* Your instructions: Give back exactly the lines running from the line with "Click the search magnifier icon" to the end of the entries, and only those lines.

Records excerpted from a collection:

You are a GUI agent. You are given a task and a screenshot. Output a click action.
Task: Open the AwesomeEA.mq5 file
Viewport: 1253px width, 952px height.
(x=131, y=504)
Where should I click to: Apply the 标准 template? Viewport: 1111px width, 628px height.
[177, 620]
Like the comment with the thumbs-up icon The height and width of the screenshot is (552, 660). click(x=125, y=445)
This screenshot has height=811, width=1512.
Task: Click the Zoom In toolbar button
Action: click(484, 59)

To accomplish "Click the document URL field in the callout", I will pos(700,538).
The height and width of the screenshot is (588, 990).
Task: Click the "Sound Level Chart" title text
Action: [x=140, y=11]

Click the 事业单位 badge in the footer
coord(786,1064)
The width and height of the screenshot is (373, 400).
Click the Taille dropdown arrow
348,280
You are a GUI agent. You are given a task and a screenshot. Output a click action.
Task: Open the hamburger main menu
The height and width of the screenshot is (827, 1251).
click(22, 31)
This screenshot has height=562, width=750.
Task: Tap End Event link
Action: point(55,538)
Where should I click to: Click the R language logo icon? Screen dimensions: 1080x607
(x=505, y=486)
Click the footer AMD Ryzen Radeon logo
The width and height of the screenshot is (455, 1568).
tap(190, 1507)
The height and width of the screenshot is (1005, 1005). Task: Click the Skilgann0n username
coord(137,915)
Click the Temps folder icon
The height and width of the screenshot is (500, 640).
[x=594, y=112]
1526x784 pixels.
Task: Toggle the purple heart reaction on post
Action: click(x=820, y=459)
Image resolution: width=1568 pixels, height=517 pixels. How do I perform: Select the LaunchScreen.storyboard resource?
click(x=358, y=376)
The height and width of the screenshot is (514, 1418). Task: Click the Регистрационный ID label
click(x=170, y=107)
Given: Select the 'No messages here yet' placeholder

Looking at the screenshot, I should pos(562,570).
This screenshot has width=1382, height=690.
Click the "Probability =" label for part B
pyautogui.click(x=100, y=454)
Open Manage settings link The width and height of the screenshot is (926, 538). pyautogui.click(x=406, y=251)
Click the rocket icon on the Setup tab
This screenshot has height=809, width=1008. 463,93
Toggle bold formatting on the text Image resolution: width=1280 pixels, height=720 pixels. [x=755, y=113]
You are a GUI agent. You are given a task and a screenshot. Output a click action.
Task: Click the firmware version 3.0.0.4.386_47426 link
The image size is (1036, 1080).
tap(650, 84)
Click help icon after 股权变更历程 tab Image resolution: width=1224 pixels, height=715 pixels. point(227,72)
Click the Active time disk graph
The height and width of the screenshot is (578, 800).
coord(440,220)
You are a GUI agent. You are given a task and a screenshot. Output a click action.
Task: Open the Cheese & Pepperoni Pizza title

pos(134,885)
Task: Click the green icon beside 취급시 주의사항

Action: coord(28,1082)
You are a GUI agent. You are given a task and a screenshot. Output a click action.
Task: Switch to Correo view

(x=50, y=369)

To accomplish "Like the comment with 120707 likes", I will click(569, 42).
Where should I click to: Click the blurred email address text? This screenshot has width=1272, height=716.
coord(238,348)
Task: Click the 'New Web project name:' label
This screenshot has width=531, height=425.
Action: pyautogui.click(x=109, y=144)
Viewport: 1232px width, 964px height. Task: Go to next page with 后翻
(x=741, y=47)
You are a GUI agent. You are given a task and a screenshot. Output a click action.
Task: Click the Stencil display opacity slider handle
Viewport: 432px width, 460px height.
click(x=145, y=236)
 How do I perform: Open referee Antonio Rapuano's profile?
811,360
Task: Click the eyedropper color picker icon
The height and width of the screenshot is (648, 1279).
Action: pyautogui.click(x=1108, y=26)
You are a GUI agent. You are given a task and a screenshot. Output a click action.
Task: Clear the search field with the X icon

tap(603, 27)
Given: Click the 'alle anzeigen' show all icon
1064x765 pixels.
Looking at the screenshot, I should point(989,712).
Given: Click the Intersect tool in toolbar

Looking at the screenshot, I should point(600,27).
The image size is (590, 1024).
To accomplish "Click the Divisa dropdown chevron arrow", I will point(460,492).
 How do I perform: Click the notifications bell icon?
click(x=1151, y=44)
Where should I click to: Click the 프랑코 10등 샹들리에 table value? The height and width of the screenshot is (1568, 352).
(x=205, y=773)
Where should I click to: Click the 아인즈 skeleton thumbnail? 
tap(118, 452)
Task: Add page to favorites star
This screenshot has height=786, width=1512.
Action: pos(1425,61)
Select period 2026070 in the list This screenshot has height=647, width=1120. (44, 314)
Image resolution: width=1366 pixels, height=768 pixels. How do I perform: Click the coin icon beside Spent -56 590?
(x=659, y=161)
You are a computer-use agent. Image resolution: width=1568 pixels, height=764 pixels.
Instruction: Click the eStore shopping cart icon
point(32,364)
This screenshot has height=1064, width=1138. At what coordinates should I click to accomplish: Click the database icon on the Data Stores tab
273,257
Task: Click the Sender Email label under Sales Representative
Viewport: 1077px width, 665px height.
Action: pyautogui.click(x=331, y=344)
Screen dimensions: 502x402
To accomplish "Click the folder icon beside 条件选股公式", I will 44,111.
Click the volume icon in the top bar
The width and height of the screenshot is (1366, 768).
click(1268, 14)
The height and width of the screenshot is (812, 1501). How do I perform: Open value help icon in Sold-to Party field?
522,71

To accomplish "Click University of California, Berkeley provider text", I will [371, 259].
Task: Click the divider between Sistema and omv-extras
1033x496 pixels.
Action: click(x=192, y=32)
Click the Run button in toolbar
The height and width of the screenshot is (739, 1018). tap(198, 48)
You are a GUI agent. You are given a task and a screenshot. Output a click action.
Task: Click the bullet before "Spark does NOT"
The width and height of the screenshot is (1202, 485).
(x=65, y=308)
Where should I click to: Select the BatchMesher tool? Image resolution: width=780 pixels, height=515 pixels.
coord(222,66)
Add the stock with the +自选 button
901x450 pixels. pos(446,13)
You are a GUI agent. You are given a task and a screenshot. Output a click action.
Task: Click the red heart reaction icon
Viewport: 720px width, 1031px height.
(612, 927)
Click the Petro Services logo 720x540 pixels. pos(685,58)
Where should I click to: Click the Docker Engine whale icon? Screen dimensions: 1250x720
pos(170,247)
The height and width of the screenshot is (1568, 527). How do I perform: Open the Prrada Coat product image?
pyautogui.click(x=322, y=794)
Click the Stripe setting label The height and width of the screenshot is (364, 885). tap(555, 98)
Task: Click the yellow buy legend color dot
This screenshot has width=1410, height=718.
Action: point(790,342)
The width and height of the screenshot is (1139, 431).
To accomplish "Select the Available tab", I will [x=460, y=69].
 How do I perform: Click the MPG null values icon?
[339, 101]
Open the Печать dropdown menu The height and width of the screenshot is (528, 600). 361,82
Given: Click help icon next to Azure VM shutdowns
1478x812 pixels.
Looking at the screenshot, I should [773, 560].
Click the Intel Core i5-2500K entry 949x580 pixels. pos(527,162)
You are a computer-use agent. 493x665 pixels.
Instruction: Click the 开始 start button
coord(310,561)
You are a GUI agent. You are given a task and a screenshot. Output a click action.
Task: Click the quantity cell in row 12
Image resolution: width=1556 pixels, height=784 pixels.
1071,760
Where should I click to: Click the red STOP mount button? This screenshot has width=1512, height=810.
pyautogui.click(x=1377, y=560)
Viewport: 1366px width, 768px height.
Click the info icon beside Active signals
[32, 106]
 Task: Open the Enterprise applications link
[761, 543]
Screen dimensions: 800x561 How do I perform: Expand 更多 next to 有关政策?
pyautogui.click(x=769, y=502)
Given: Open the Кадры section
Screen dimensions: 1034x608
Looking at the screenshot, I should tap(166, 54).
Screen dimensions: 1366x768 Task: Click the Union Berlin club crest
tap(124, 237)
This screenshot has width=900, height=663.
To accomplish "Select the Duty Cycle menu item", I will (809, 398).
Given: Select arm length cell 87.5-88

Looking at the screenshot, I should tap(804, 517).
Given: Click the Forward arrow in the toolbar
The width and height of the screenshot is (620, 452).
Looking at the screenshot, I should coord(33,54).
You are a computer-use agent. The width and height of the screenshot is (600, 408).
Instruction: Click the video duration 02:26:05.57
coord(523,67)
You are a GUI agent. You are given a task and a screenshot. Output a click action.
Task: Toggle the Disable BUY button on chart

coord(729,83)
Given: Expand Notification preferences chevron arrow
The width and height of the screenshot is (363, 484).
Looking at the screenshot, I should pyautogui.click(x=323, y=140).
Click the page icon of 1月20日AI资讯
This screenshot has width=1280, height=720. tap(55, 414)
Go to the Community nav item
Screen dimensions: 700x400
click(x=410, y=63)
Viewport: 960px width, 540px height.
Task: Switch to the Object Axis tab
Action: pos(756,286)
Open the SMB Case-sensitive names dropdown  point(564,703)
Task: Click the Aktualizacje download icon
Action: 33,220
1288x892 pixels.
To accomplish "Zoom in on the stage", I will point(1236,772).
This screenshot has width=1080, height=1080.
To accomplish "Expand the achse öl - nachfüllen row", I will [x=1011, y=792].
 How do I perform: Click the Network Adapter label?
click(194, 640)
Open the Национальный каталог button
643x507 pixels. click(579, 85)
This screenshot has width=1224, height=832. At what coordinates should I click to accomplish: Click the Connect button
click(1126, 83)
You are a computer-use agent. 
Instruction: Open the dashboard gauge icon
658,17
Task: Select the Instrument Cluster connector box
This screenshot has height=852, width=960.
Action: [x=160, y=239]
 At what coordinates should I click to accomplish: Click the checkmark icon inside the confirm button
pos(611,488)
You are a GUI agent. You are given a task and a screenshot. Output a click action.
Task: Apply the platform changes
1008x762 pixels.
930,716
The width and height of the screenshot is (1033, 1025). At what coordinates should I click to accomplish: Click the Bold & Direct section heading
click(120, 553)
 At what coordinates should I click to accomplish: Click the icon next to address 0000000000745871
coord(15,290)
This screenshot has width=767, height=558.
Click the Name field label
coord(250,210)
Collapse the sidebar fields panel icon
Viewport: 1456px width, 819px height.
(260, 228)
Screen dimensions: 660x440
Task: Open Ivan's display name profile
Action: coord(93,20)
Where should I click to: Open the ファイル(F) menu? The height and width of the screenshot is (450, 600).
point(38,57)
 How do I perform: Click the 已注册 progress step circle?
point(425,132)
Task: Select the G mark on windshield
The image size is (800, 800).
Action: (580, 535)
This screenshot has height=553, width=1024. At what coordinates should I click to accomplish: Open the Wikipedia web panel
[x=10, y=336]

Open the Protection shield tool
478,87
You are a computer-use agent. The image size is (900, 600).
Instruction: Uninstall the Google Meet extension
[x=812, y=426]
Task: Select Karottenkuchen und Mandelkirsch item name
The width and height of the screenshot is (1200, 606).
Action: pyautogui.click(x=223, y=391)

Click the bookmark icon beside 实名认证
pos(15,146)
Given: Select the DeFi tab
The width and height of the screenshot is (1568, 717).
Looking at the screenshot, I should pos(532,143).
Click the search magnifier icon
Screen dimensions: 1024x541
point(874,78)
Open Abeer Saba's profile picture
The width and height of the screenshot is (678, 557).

* The completed task:
Click the search magnifier icon
Screen dimensions: 1024x541
point(874,78)
Open Abeer Saba's profile picture
The width and height of the screenshot is (678, 557).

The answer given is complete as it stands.